I criteri di scelta dei componenti del Comitato per l’islam italiano sono in perfetta linea con questa tesi. Vediamo allora per sommi capi chi sono i nuovi consulenti del ministro. Alcuni membri – pochi – sono rappresentanti di comunità e di organizzazioni islamiche in Italia, ma tutti «area establishment». L’Ucoii – di cui fa parte un significativo numero di centri islamici – come era prevedibile, è stata esclusa. Altri sono cittadini di origine straniera di cultura islamica – in maggioranza marocchini – anch’essi uomini di corte: uno ha anche vinto nel 2007 il premio Oriana Fallaci (promosso dall’associazione «Una via per Oriana»). Altri ancora, pescati tra gli «esperti», sono dichiaratamente «fallacisti» e islamofobi: Carlo Panella e Andrea Morigi. Panella, per chi non lo sa, è l’autore del libro «Fascismo islamico», in cui afferma che il mondo musulmano è fondamentalmente fascista, anzi nazista! Morigi, giornalista del quotidiano «Libero», è noto per le sue crociate contro i musulmani: egli sostiene che «l’islam vuole la conquista dell’Occidente con il suo cavallo di Troia che è il Corano, da imporre gradualmente ma inesorabilmente anche ai cristiani». Un’altra presenza ambigua all’interno di questo gruppo di lavoro è quella di Massimo Introvigne, membro del direttivo dell’associazione Alleanza Cattolica nella quale milita anche il sottosegretario Mantovano, indirettamente compartecipe nell’istituzione del suddetto comitato. Riguardo alle polemiche sulle moschee, Introvigne ritiene di non aver bisogno di lezioni sulla libertà religiosa né da Fini né da Rosy Bindi e che «si può essere a favore della libertà religiosa ma contro le autorizzazioni indiscriminate a costruire moschee e minareti».
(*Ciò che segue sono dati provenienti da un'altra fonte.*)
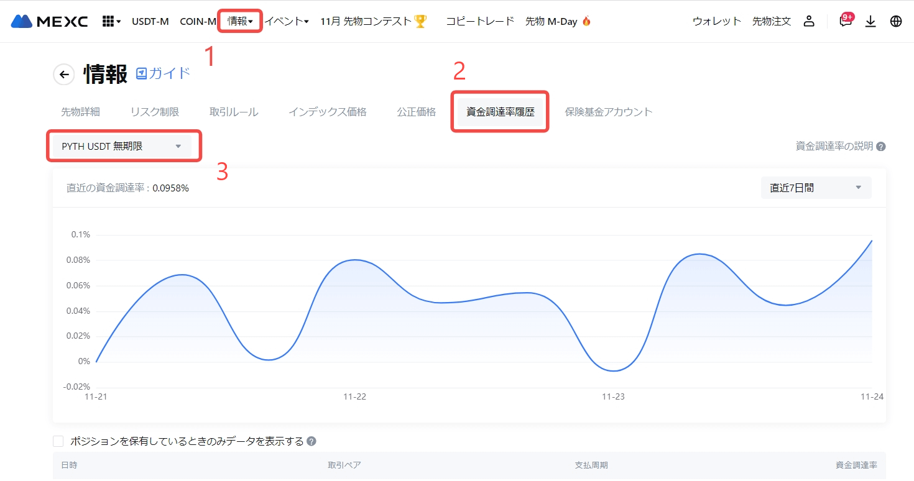This screenshot has width=914, height=481.
Task: Click the MEXC logo
Action: [x=50, y=21]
In questo team di Maroni, in effetti, pochi si intendono della questione islamica e del suo collocamento nel quadro della libertà religiosa in Italia. Sono persone sicuramente in grado di dare un serio contributo a far progredire il dibattito sull’integrazione dell’islam in Italia. Ma i presupposti di questa operazione del Viminale lasciano supporre che essi non avranno voce in capitolo e che in realtà le loro serietà e competenze servono solo per non far sembrare poco credibile e poco competente il neo comitato per l’islam italiano.